Semi-supervised learning for marine anomaly detection on board satellites
Journal:
arXiv
Published Date:
Mar 26, 2025
Abstract
Aquatic bodies face numerous environmental threats caused by several marine
anomalies. Marine debris can devastate habitats and endanger marine life
through entanglement, while harmful algal blooms can produce toxins that
negatively affect marine ecosystems. Additionally, ships may discharge oil or
engage in illegal and overfishing activities, causing further harm. These
marine anomalies can be identified by applying trained deep learning (DL)
models on multispectral satellite imagery. Furthermore, the detection of other
anomalies, such as clouds, could be beneficial in filtering out irrelevant
images. However, DL models often require a large volume of labeled data for
training, which can be both costly and time-consuming, particularly for marine
anomaly detection where expert annotation is needed. A potential solution is
the use of semi-supervised learning methods, which can also utilize unlabeled
data. In this project, we implement and study the performance of FixMatch for
Semantic Segmentation, a semi-supervised algorithm for semantic segmentation.
Firstly, we found that semi-supervised models perform best with a high
confidence threshold of 0.9 when there is a limited amount of labeled data.
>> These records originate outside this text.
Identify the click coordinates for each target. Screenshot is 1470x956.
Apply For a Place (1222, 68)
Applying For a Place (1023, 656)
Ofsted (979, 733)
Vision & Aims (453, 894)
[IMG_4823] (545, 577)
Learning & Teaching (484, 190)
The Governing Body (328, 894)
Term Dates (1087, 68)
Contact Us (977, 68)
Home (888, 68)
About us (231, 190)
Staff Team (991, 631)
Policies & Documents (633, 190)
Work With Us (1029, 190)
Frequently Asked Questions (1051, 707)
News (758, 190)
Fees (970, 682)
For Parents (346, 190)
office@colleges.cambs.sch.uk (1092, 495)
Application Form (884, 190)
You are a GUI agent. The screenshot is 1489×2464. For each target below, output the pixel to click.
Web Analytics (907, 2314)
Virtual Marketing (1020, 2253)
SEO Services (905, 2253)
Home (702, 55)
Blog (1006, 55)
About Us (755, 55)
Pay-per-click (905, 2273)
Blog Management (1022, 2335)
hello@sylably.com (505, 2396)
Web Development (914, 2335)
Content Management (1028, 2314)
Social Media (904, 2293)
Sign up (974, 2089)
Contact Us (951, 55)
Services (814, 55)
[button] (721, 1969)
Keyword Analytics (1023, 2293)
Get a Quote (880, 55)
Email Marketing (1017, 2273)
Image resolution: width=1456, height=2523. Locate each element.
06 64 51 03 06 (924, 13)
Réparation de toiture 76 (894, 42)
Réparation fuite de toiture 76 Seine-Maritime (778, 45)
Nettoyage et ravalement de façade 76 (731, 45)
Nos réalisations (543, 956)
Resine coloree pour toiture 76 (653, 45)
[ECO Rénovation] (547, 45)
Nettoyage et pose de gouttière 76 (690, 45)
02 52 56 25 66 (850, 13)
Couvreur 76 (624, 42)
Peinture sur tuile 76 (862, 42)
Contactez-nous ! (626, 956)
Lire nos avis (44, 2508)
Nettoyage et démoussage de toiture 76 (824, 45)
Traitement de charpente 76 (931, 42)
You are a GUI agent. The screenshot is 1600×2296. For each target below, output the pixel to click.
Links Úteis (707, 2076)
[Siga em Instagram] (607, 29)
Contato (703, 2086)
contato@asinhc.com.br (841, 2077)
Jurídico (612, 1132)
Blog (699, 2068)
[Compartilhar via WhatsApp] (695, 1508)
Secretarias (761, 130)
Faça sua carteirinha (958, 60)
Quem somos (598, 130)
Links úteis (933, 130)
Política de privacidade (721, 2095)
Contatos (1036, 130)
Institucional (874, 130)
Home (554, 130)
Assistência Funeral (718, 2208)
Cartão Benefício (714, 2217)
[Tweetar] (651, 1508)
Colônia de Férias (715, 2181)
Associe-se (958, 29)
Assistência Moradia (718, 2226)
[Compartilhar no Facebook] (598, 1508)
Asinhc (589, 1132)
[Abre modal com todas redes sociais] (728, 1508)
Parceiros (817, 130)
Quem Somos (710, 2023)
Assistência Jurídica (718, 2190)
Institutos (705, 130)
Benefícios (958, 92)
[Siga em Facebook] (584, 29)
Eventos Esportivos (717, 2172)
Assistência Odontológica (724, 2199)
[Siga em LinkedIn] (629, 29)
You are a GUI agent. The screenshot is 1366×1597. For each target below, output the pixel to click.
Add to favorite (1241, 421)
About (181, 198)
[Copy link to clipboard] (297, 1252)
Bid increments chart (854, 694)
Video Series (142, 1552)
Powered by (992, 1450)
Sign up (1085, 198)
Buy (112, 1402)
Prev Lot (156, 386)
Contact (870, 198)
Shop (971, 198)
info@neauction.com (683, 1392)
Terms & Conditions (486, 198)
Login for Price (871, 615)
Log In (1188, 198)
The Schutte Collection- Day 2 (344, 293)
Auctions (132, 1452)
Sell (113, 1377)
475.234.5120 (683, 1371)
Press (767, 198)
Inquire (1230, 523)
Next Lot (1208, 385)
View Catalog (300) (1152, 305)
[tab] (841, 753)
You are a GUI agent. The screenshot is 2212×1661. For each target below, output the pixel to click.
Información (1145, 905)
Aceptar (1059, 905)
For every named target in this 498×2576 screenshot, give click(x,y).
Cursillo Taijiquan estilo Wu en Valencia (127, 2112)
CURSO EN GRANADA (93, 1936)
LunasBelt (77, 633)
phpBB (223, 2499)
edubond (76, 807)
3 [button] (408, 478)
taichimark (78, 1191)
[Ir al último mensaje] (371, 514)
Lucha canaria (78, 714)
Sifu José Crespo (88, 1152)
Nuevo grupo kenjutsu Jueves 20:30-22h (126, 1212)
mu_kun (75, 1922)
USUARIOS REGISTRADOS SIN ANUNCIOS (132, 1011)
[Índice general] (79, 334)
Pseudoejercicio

Secondly, we compare the performance of semi-supervised models with
fully-supervised models under varying amounts of labeled data. Our findings
suggest that semi-supervised models outperform fully-supervised models with
limited labeled data, while fully-supervised models have a slightly better
performance with larger volumes of labeled data. We propose two hypotheses to
explain why fully-supervised models surpass semi-supervised ones when a high
volume of labeled data is used. All of our experiments were conducted using a
U-Net model architecture with a limited number of parameters to ensure
compatibility with space-rated hardware.